Can you copy every line of the material below word for word, leaving out the pictures?

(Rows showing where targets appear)
--- begin ---
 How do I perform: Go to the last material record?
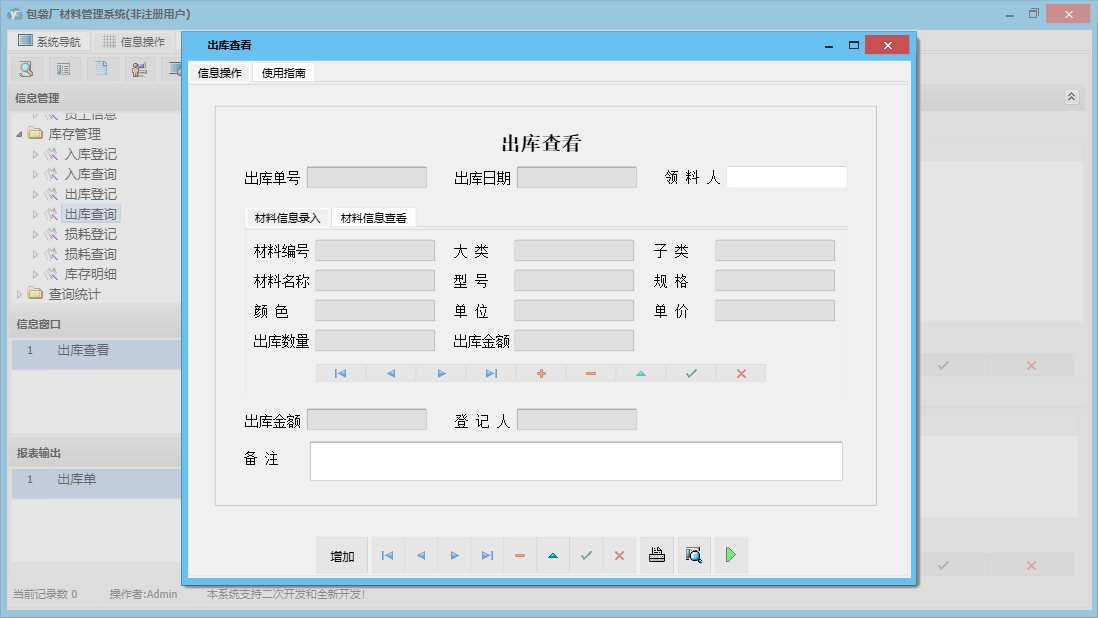[x=491, y=372]
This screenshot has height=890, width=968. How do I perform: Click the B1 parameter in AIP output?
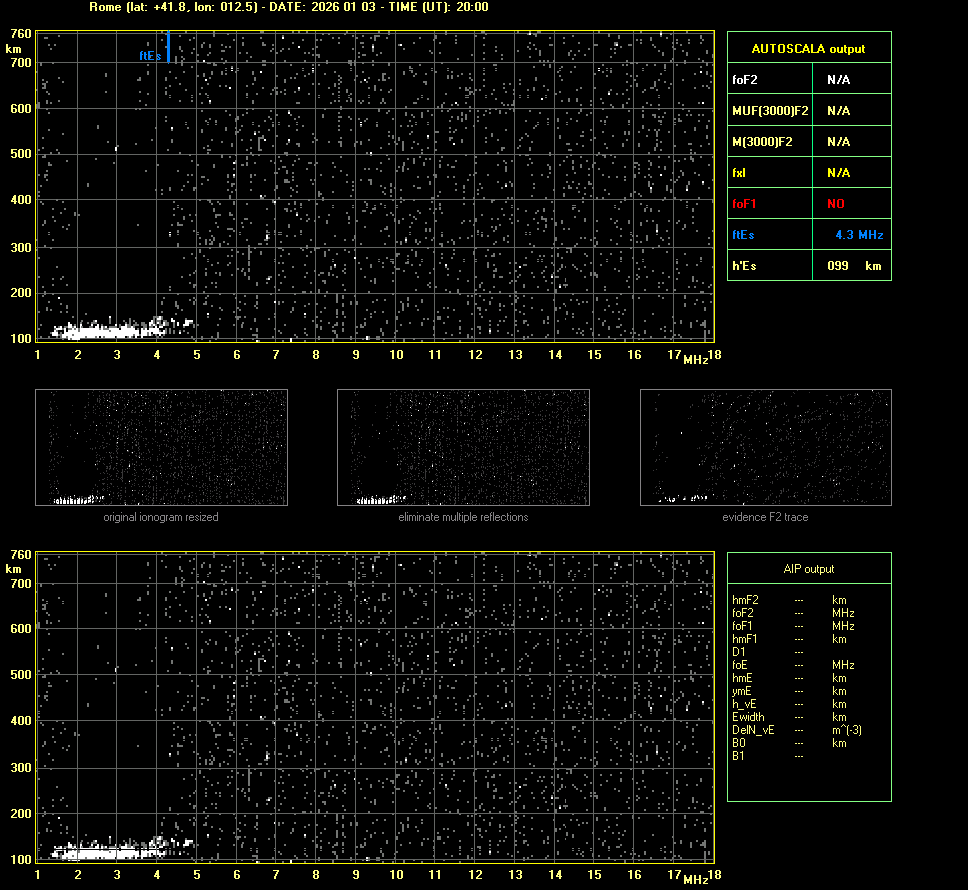[x=739, y=756]
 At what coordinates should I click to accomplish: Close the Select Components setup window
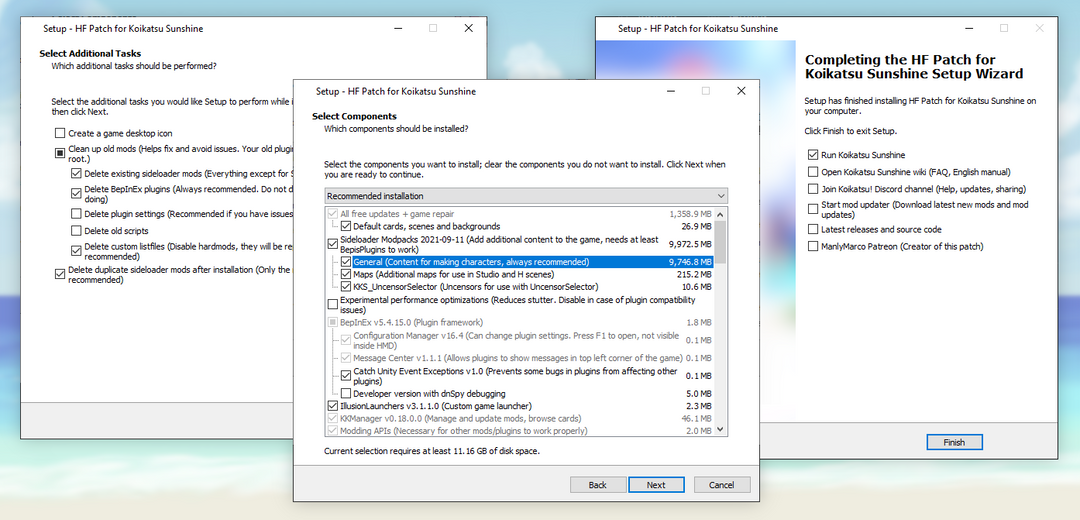click(741, 91)
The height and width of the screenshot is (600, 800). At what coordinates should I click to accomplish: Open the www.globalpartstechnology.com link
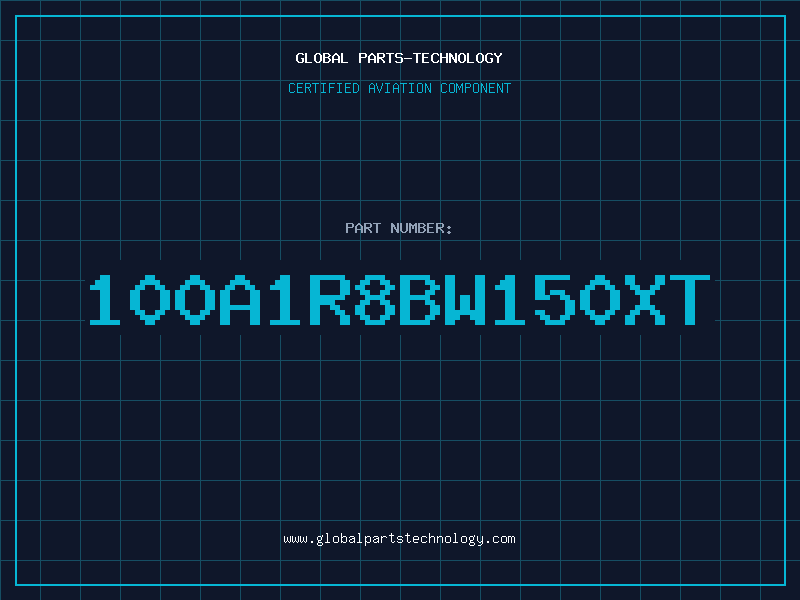399,539
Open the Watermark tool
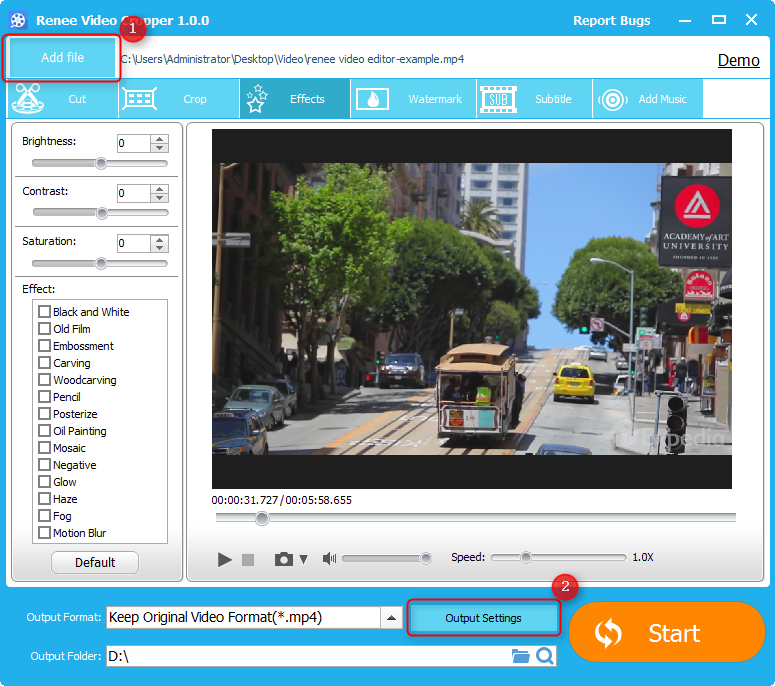 pyautogui.click(x=410, y=99)
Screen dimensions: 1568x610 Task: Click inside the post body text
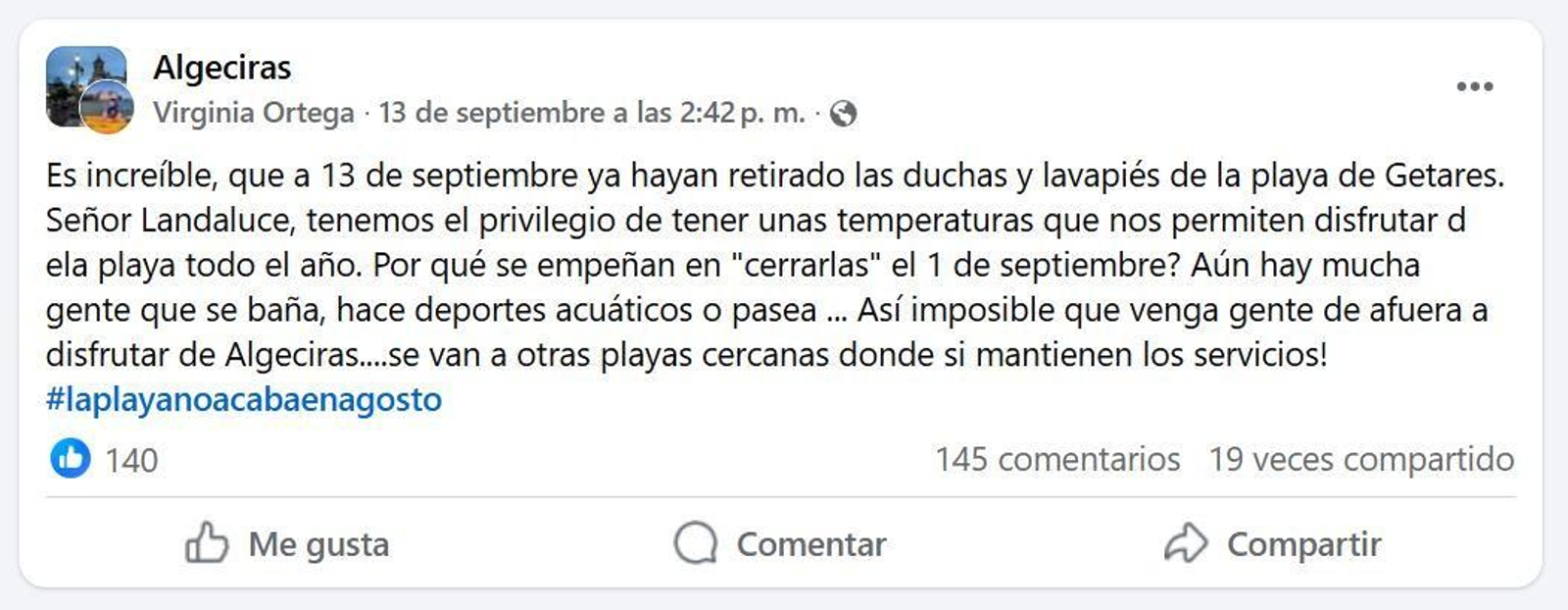(686, 265)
--- end ---
OUTPUT FOR THIS EXERCISE:
 How do I perform: Go to the last material record?
[x=491, y=372]
This screenshot has height=890, width=968. How do I perform: Click the B1 parameter in AIP output?
[x=739, y=756]
 At what coordinates should I click to accomplish: Close the Select Components setup window
click(741, 91)
The height and width of the screenshot is (600, 800). At what coordinates should I click to accomplish: Open the www.globalpartstechnology.com link
399,539
Open the Watermark tool
 pyautogui.click(x=410, y=99)
Screen dimensions: 1568x610 Task: Click inside the post body text
(686, 265)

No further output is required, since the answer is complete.